Some things to note:

  • while the prior distribution is stationary (the mean and variance are constant over the input range) the predictive distribution is not;
  • far away grom observations, the predictive distribution returns to the prior
  • where observations are close together compared to the lenght scale of the GP, the predictive ability is good: the 95% confidence interval is narrow and the samples from the predictive distribution all behave similarly
  • the predictive mean doesn't have the same behaviour as the samples from the predictive distribution

Problem 1d: Changing the hyper-parameters

Try changing the covariance function parameters $A$ and $\Gamma$ in the last cell, and then running it again. Make some notes on what happens in the cell below.

Provide your answer to Problem 1d here

So how do we know what values of the covariance paramters to use? To fit for them, we to evaluate the likelihood of the model. This process is known as training the GP, and is the subject of problem 2.
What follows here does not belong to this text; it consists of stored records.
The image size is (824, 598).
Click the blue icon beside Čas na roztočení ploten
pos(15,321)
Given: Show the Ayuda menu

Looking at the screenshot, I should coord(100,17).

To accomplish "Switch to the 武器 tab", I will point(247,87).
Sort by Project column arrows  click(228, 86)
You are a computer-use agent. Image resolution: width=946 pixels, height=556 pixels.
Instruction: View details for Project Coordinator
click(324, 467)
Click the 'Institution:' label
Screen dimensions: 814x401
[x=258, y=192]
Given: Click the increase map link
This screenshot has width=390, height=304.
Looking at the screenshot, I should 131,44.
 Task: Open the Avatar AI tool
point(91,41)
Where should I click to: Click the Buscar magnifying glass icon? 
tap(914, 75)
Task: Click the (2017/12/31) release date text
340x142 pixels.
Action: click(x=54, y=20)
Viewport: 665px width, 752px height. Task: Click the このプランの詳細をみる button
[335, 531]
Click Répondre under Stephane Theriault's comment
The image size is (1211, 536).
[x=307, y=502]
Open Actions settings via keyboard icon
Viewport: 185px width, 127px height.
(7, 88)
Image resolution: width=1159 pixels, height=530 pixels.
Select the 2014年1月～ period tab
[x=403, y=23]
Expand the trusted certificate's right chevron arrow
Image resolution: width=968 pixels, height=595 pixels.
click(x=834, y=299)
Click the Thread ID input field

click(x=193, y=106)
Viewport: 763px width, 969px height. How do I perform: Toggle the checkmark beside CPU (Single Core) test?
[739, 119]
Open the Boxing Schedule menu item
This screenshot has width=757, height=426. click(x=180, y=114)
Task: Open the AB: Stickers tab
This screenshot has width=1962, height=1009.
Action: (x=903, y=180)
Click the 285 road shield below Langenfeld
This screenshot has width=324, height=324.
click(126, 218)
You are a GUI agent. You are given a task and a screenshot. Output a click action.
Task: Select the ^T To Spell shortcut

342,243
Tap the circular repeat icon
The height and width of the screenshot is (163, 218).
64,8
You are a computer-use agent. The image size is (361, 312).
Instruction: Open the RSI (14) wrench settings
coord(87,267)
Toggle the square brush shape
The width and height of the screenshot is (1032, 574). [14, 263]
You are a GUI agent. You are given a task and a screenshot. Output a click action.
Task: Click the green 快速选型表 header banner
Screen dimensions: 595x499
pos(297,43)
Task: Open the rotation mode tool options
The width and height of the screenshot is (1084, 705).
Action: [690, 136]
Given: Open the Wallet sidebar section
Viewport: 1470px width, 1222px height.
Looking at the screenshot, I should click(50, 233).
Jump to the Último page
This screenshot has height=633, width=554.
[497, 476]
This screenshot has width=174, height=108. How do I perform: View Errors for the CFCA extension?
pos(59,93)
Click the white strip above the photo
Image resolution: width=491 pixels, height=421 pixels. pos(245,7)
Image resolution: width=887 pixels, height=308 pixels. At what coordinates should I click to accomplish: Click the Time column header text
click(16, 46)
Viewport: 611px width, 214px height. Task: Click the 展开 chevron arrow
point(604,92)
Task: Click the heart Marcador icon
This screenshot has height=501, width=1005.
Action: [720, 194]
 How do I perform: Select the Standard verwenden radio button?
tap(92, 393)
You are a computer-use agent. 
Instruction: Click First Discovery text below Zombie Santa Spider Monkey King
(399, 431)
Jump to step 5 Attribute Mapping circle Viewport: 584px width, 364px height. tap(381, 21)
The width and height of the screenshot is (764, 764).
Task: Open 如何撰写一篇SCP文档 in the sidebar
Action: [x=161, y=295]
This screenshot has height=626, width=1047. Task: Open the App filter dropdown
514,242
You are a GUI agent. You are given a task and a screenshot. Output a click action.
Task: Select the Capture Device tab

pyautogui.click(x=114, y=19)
Problem 1e: Changing the uncertainties

Try changing the observational uncertainties by altering the value of eobs in the last code cell and then running it again. Also try variable uncertainties (heteroskedastic noise) by assigning an array of $N$ values to eobs. Make some notes on what happens as you change the errors in the cell below.

Hint: If you set the uncertainties to zero, you'll get an error, because the covariance matrix becomes ill-conditioned. Try setting them to a small non-zero value (e.g. $10^{-3}$) instead.

Provide your answer to Problem 1e here

Problem 2: Training the GP

In this problem we will learn how to compute the likelihood of a set of observations given a model (i.e. given a covariance function and parameters thereof) and how to optimize it relative to the hyper-parameters.

Problem 2a: The likelihood function

Under a GP model, the likelihood is simply a multivariate Gaussian with mean vector $\mathbf{m}$ and covariance matrix $K$: $$ p(\mathbf{y} \, | \, \mathbf{m}, K) = \mathcal{N}(\mathbf{m},K). $$ Assuming the mean function is zero everywhere for now (we will add non-trivial mean functions later), the negative log likelihood is then: $$ \mathrm{NLL} = - \log p(\mathbf{y}\,|\,\mathbf{m},K) = \frac{1}{2} \mathbf{y}^{\mathrm{T}} K^{-1} \mathbf{y} + \frac{1}{2} \log |K| + \frac{N}{2} \log 2 \pi $$ where $N$ is the number of observations.

As before, any white noise from observational uncertainties must be added to the diagonal elements of the covariance matrix.

Complete the definition of the function NLL_GP below. The function should evaluate the covariance matrix and return the negative log likelihood as given by the above equation. The first argument, p, contains the parameters of the covariance function, whose name is passed in the second argument, CovFunc. The remaining arguments should be self-explanatory.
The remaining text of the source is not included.